Septuagint (LXX). The Greek translation of the Hebrew Old Testament, produced in stages from the third through first centuries BC. The Old Testament read by the New Testament authors and by the Greek-speaking early church.

Sinaiticus (Codex). Greek New Testament uncial manuscript from the mid-fourth century, discovered by Konstantin von Tischendorf at St. Catherine’s Monastery on Mount Sinai in 1844 and 1859. One of the two great fourth-century Alexandrian uncials (with Vaticanus). Now held primarily by the British Library.

Textus Receptus (TR). Latin: “received text.” The printed Greek New Testament text that emerged from the Reformation-era editions (Erasmus 1516–1535, Stephanus 1546–1551, Beza 1565–1604, Elzevir 1624–1633). The Greek text behind the King James Version. The TR tradition is the historical predecessor of the modern critical text but is not its equivalent; the TR was based on a small number of late medieval Greek manuscripts.

Uncial. A Greek manuscript written in upper-case majuscule script. The standard format for Greek New Testament manuscripts from the second through eighth centuries. Famous uncials include Sinaiticus (א), Vaticanus (B), Alexandrinus (A), Codex Ephraemi Rescriptus (C), and Codex Bezae (D).

Variant. A place in the manuscript record where two or more readings exist for the same passage of New Testament text. The discipline of textual criticism is the work of weighing variants and judging which reading stands closest to the autograph.

Vaticanus (Codex). Greek New Testament uncial manuscript from the mid-fourth century. Held by the Vatican Library since at least the fifteenth century. With Sinaiticus, one of the two great fourth-century Alexandrian uncials behind the modern critical text.

Vulgate. Jerome’s late-fourth-century Latin translation of the Bible, commissioned by Pope Damasus I in 382 to standardize the Latin text. Became the standard Latin Bible of the Western church for over a millennium; declared the official Latin text by the Council of Trent (1546).

Western text-type. The textual family represented by Codex Bezae (D, fifth century, Greek-Latin bilingual), the Old Latin manuscripts, and certain Old Syriac witnesses.

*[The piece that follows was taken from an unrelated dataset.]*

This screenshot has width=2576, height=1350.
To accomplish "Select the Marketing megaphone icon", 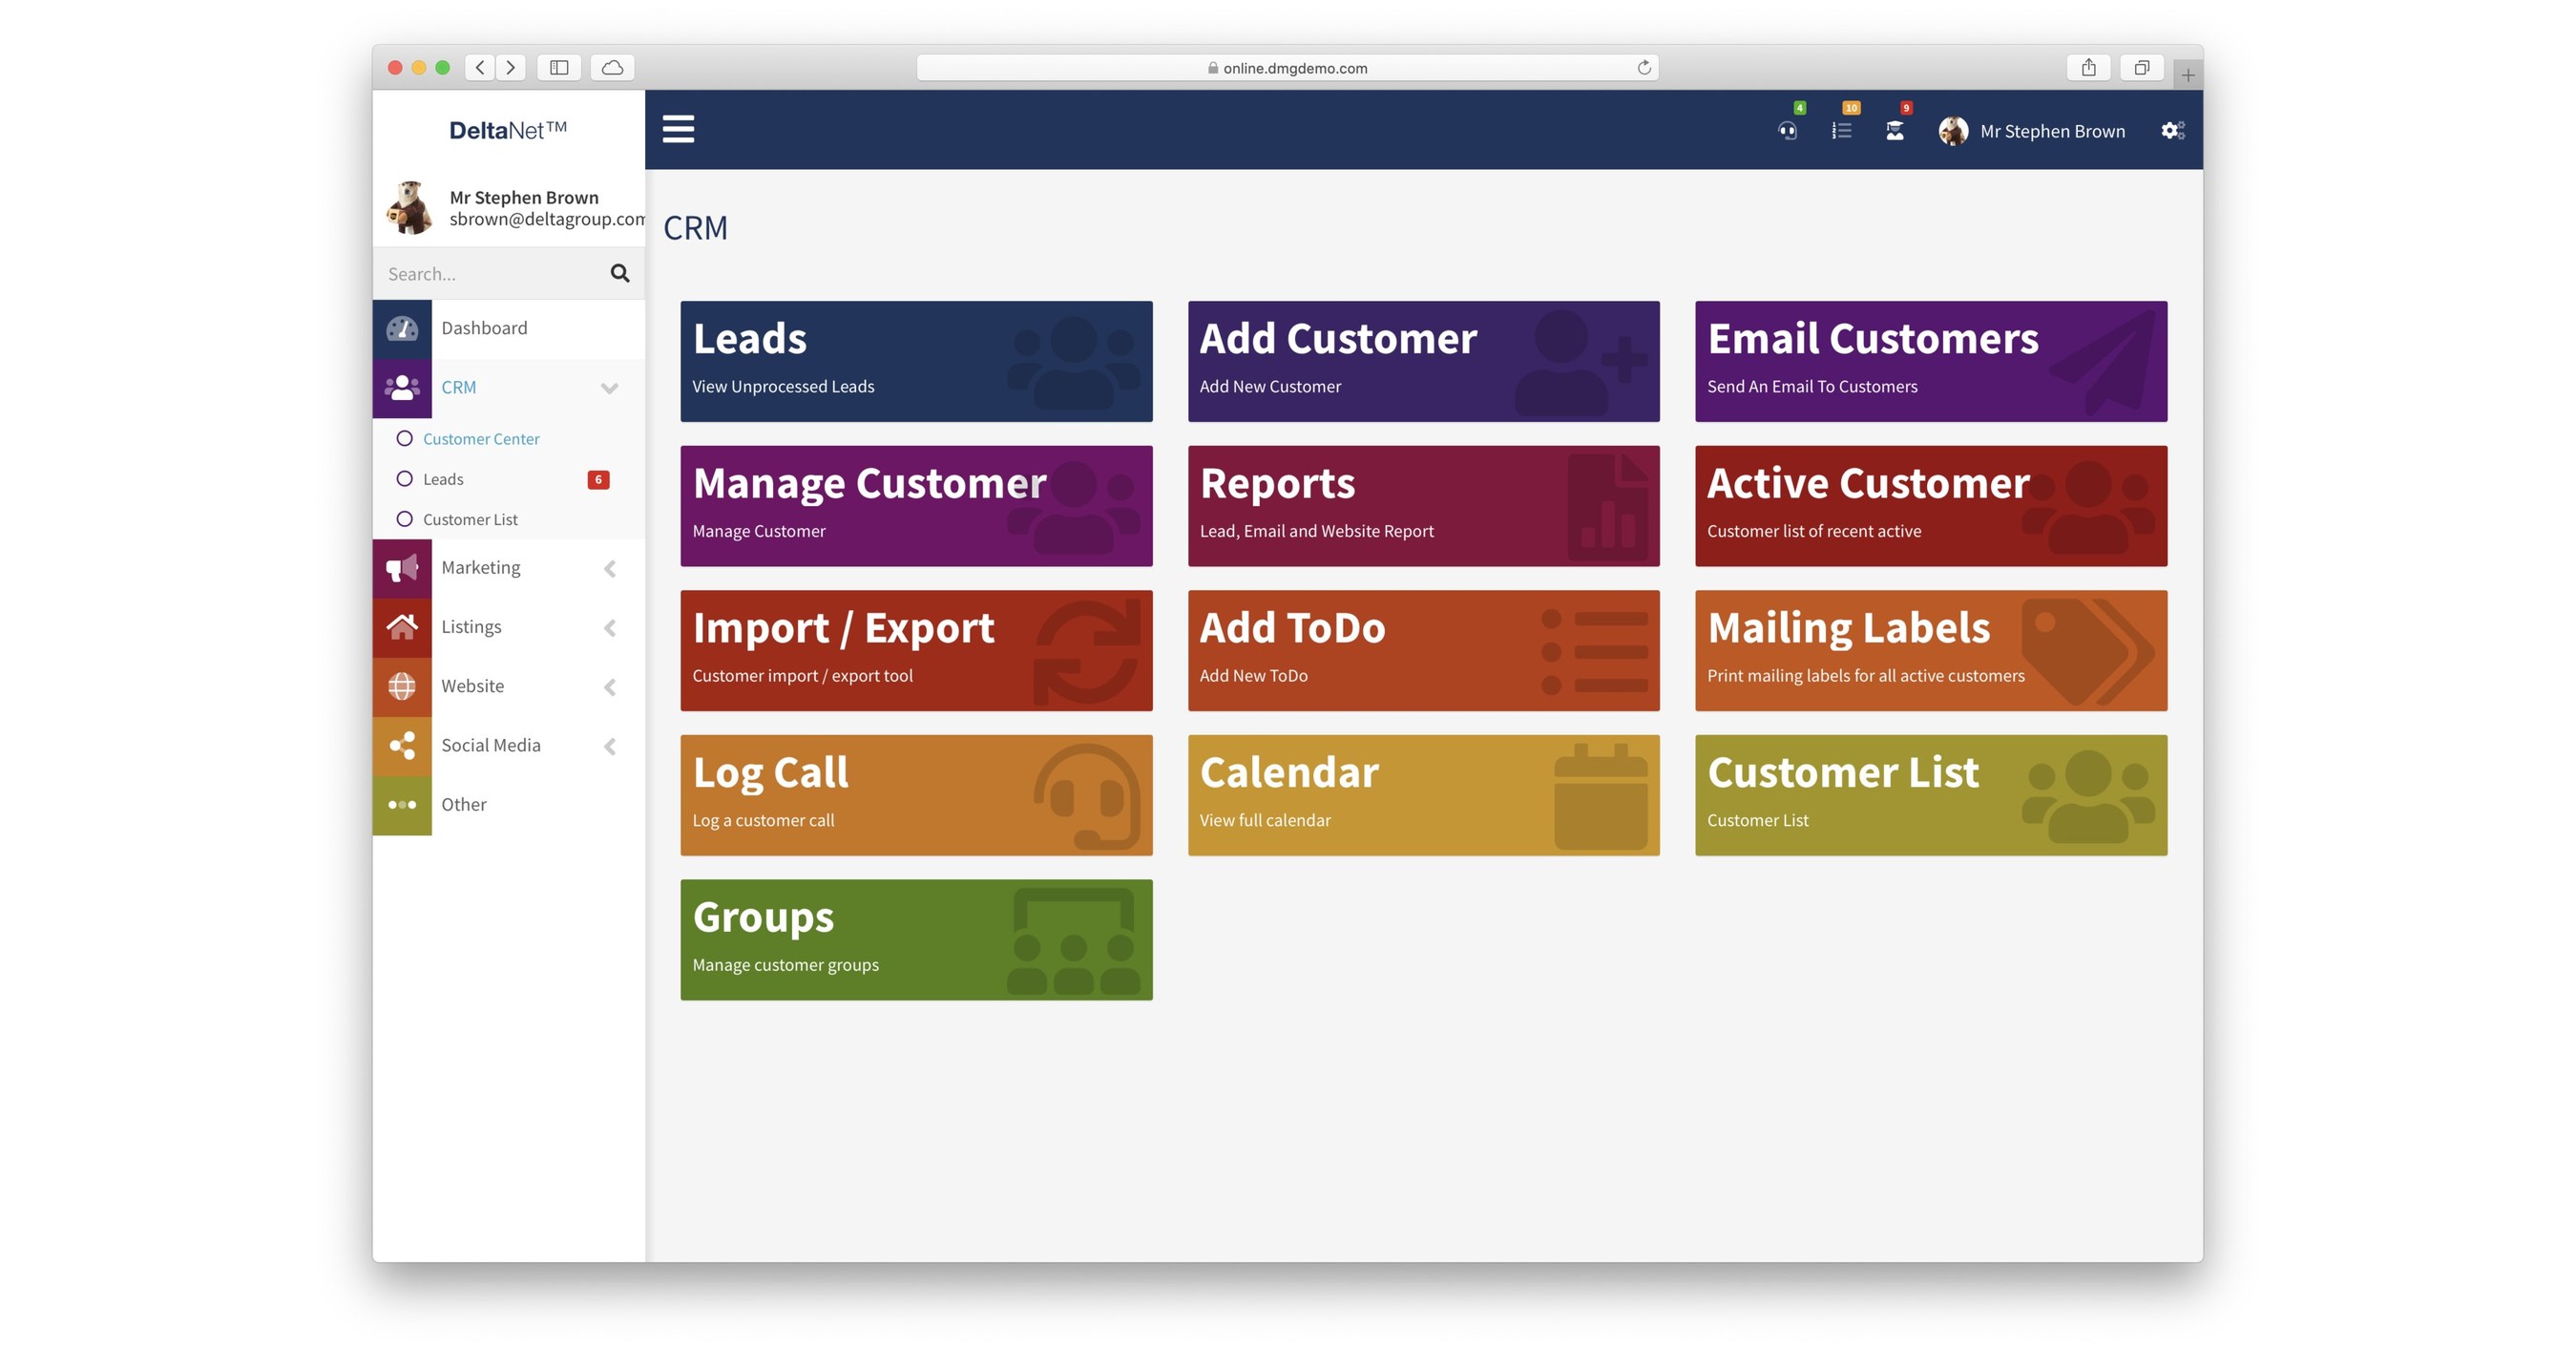I will point(401,567).
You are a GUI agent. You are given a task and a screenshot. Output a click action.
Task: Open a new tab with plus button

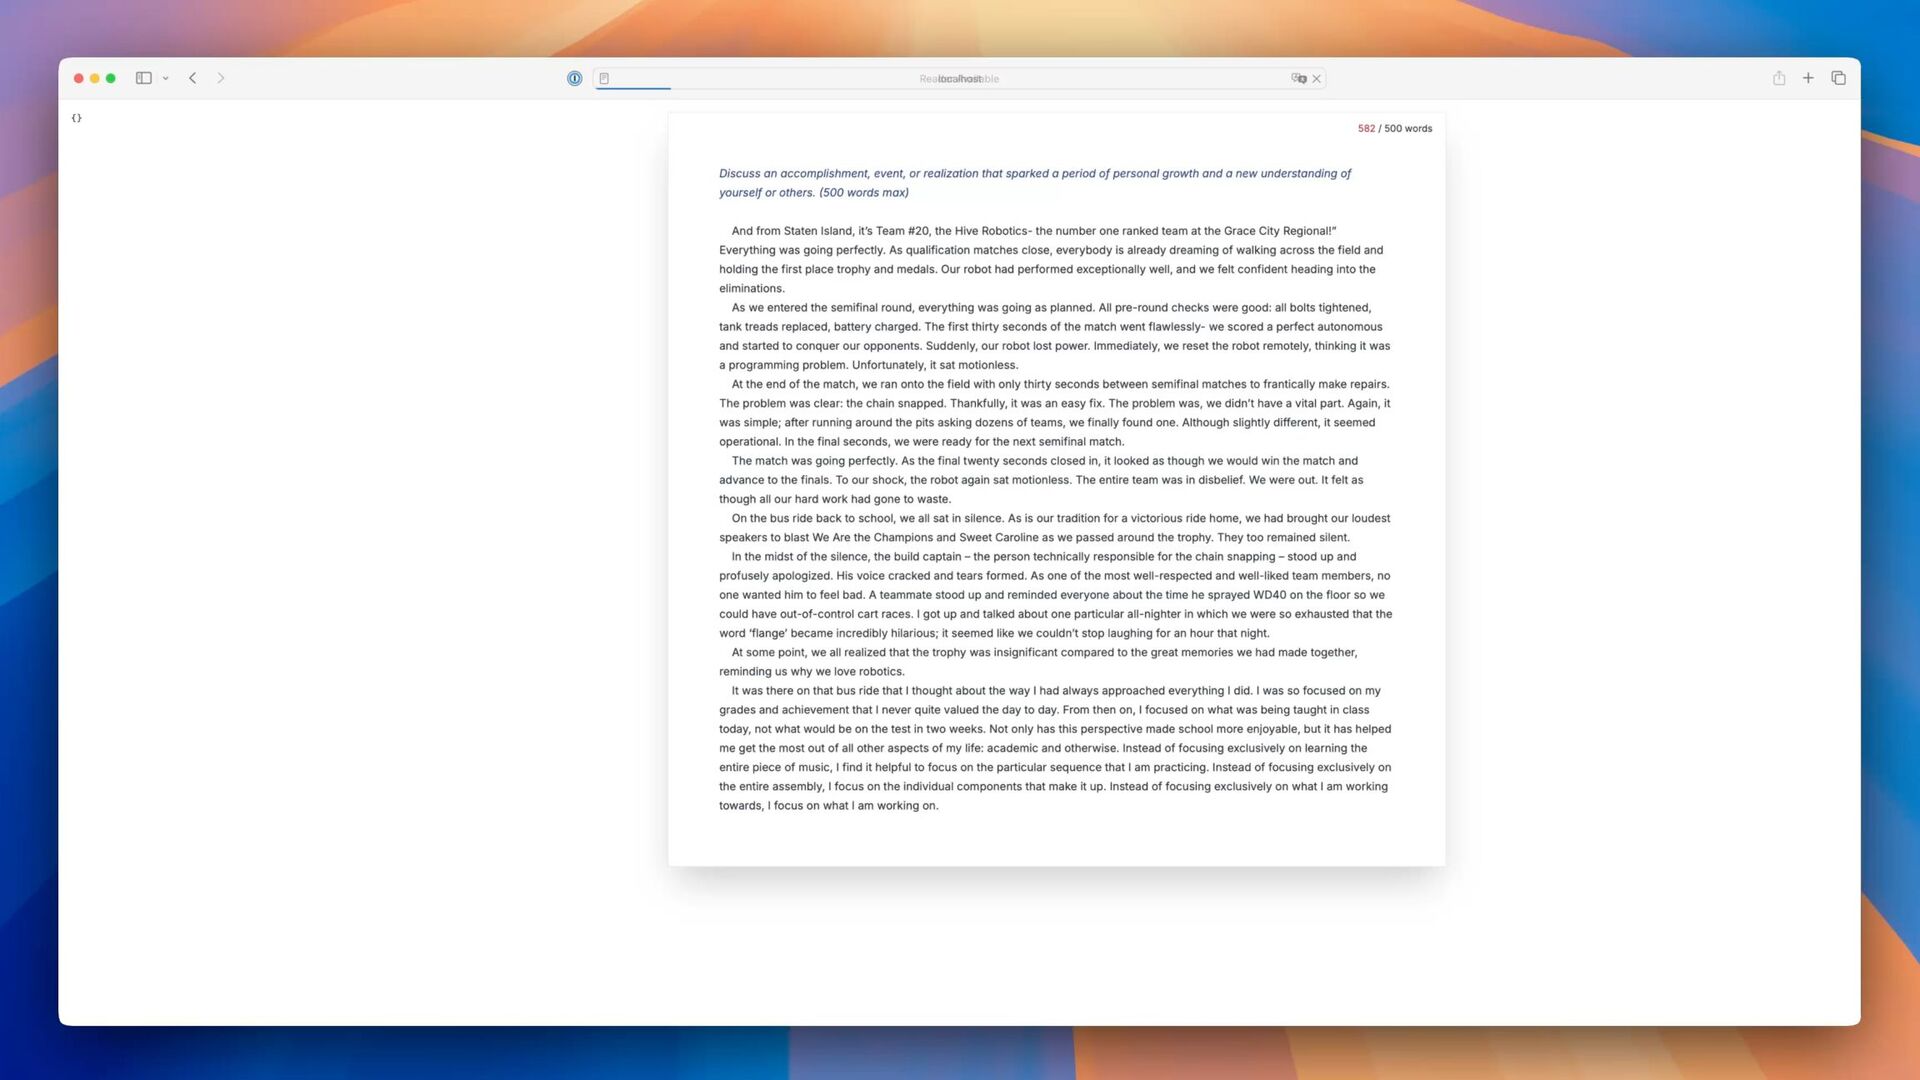click(x=1808, y=78)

Geographically anchored in the Latin West (Italy, North Africa, southern France); characterized by expansion, especially in Acts, where the Western text is roughly ten percent longer than the Alexandrian. Treated in chapter 11.

Seeing the manuscripts for yourself

The manuscripts discussed in the book and series are freely viewable online. The Center for the Study of New Testament Manuscripts (csntm.org) hosts high-resolution images of thousands of Greek New Testament manuscripts. The New Testament Virtual Manuscript Room maintained by the Institute for New Testament Textual Research (ntvmr.uni-muenster.de) is the discipline’s working catalogue, with digital images and transcriptions. Codex Sinaiticus has its own dedicated project at codexsinaiticus.org, and Codex Vaticanus is available through the Vatican Library’s digital portal.